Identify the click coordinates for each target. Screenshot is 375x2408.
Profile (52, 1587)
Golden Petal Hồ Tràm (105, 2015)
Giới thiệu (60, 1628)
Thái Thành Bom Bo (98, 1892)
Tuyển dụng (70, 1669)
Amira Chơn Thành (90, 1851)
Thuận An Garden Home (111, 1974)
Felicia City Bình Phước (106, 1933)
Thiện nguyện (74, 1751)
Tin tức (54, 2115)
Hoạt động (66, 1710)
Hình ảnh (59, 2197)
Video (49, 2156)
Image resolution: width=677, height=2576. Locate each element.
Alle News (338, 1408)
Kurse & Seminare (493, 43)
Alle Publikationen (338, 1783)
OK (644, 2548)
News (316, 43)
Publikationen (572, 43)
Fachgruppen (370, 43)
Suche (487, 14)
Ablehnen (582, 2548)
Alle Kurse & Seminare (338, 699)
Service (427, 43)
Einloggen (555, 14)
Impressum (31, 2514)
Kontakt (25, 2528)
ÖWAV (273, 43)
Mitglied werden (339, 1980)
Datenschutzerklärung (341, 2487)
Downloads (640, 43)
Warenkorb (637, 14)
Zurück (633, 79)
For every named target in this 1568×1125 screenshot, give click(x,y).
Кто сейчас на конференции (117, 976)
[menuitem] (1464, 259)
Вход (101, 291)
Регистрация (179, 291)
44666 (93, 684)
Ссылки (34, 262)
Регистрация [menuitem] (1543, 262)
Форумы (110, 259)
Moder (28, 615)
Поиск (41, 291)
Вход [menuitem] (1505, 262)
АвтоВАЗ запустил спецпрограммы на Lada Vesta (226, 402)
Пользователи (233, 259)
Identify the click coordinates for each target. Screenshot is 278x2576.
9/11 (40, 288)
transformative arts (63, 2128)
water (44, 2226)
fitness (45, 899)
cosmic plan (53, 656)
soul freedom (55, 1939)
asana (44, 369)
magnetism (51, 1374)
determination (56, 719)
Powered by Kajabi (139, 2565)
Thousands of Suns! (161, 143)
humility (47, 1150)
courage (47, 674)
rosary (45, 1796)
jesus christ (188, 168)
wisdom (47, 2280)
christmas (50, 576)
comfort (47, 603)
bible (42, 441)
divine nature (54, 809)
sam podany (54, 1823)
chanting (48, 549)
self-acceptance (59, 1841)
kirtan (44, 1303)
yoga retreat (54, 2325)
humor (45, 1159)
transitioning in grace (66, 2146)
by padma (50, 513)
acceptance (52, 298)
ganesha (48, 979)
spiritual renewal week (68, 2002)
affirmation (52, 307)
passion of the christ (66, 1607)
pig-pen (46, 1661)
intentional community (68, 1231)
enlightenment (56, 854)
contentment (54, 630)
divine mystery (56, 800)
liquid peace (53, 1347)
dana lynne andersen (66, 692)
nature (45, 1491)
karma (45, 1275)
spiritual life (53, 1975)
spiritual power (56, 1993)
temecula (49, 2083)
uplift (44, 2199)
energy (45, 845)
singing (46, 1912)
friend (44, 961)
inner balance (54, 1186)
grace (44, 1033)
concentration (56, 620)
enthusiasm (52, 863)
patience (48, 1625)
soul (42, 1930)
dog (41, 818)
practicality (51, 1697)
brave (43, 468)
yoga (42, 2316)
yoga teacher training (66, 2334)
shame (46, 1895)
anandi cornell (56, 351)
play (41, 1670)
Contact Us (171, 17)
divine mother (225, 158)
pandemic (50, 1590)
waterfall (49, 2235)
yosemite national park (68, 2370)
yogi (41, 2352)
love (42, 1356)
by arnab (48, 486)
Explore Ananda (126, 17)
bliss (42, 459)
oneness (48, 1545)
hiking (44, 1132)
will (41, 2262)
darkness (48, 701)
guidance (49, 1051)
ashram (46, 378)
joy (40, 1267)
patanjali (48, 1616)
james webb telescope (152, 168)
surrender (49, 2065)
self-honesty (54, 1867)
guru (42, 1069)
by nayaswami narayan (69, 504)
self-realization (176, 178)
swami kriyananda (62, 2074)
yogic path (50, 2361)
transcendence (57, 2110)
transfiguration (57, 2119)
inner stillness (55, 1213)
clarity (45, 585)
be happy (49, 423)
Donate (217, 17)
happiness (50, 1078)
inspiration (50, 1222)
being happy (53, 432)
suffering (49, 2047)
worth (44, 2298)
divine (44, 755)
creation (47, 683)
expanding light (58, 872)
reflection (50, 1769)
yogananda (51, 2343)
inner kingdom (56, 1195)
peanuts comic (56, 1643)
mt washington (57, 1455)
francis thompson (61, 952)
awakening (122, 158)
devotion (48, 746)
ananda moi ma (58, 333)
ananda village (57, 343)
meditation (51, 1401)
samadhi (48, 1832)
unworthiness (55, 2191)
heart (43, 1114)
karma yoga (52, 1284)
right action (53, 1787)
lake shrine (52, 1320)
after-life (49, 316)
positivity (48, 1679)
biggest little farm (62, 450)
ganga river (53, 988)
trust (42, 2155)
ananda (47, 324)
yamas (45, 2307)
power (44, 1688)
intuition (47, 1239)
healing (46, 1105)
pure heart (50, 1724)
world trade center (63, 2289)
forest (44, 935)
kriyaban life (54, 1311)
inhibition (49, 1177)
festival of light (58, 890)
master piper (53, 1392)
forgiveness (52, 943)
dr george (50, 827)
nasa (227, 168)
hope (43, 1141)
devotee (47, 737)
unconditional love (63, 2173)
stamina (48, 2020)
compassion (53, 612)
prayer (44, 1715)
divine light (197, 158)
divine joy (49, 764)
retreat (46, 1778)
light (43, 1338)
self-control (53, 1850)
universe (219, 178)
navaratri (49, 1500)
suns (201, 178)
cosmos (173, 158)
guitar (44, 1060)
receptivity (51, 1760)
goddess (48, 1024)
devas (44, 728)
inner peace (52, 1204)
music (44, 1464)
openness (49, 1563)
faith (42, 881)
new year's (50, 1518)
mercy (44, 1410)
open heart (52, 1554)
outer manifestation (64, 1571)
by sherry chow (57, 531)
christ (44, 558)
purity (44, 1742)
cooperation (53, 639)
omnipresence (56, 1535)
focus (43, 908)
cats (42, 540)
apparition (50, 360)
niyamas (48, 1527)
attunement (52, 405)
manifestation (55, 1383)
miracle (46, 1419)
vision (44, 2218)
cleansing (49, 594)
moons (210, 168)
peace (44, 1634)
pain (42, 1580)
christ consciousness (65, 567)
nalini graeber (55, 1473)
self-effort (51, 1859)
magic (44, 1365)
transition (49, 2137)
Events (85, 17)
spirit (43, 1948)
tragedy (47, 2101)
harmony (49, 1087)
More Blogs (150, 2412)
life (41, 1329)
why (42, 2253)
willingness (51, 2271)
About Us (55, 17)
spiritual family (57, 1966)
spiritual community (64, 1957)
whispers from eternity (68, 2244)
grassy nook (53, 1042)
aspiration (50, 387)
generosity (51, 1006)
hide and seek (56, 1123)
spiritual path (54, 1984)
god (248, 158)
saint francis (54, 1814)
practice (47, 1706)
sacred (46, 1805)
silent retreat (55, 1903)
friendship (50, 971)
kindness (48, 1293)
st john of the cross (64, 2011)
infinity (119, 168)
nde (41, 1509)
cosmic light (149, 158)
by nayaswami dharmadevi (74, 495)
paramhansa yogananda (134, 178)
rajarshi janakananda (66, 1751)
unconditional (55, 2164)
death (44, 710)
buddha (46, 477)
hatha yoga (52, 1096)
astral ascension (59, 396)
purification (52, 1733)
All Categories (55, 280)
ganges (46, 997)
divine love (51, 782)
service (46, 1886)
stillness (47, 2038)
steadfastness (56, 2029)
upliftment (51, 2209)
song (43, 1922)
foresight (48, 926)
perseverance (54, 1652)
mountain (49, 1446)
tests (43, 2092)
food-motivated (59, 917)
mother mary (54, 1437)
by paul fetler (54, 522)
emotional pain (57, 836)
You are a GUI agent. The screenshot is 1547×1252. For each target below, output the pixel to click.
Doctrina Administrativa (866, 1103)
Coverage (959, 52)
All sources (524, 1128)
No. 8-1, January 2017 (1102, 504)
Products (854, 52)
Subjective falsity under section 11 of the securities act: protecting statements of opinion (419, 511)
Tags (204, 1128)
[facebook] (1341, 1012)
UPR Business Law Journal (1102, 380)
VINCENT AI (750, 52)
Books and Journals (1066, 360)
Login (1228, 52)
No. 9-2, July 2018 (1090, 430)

#### Written request
Lay out the lines above as a numbered list, leaving out any blank lines. Begin with the first line of the entries and continue through the line that contains "Thuận An Garden Home (111, 1974)", including both ends.

#### Written answer
1. Identify the click coordinates for each target. Screenshot is 375x2408.
2. Profile (52, 1587)
3. Golden Petal Hồ Tràm (105, 2015)
4. Giới thiệu (60, 1628)
5. Thái Thành Bom Bo (98, 1892)
6. Tuyển dụng (70, 1669)
7. Amira Chơn Thành (90, 1851)
8. Thuận An Garden Home (111, 1974)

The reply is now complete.